- WHAT YOU ARE ASKED TO DO: The lines to find are those in the entries that hold the word "dropdown"; copy every one of them.

Stored data entries:
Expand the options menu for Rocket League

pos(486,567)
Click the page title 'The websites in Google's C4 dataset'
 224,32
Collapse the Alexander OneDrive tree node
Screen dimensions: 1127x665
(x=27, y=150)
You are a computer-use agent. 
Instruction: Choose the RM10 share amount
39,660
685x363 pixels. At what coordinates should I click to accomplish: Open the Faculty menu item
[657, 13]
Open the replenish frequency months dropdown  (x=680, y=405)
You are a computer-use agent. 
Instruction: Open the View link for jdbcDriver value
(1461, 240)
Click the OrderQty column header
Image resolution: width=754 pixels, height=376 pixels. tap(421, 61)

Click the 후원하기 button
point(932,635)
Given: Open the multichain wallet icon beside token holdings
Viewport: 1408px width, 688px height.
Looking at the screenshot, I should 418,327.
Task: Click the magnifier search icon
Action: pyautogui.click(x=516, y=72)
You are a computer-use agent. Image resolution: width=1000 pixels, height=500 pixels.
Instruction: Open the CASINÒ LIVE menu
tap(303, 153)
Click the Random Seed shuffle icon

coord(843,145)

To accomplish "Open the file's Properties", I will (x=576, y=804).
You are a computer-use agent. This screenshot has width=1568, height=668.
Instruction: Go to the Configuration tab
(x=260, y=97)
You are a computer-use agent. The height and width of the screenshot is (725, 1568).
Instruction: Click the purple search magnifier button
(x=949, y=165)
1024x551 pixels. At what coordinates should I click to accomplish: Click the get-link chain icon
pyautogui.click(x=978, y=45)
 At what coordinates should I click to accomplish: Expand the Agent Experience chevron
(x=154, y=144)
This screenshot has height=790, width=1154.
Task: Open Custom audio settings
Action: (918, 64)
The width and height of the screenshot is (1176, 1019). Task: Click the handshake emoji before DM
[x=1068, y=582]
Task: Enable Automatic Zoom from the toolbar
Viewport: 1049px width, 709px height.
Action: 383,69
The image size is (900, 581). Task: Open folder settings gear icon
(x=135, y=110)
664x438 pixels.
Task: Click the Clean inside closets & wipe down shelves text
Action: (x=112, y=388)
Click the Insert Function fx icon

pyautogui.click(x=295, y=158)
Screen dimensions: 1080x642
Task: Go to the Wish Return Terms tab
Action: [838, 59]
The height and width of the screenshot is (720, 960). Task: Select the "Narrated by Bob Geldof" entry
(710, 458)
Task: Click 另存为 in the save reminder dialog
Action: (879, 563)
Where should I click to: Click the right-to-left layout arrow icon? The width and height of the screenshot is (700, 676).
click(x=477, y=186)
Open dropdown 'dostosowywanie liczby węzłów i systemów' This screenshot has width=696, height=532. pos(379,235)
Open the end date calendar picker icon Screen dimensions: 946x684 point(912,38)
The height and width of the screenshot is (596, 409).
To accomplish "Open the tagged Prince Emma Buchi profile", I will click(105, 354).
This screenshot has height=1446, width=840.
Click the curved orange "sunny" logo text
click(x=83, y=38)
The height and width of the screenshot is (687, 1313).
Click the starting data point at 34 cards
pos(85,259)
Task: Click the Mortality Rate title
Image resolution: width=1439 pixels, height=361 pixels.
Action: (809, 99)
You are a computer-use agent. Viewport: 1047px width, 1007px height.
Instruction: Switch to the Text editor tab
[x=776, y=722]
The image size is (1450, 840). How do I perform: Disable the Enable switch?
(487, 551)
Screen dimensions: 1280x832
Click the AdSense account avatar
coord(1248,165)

- RESPONSE:
Open the replenish frequency months dropdown  (x=680, y=405)
Open dropdown 'dostosowywanie liczby węzłów i systemów' This screenshot has width=696, height=532. pos(379,235)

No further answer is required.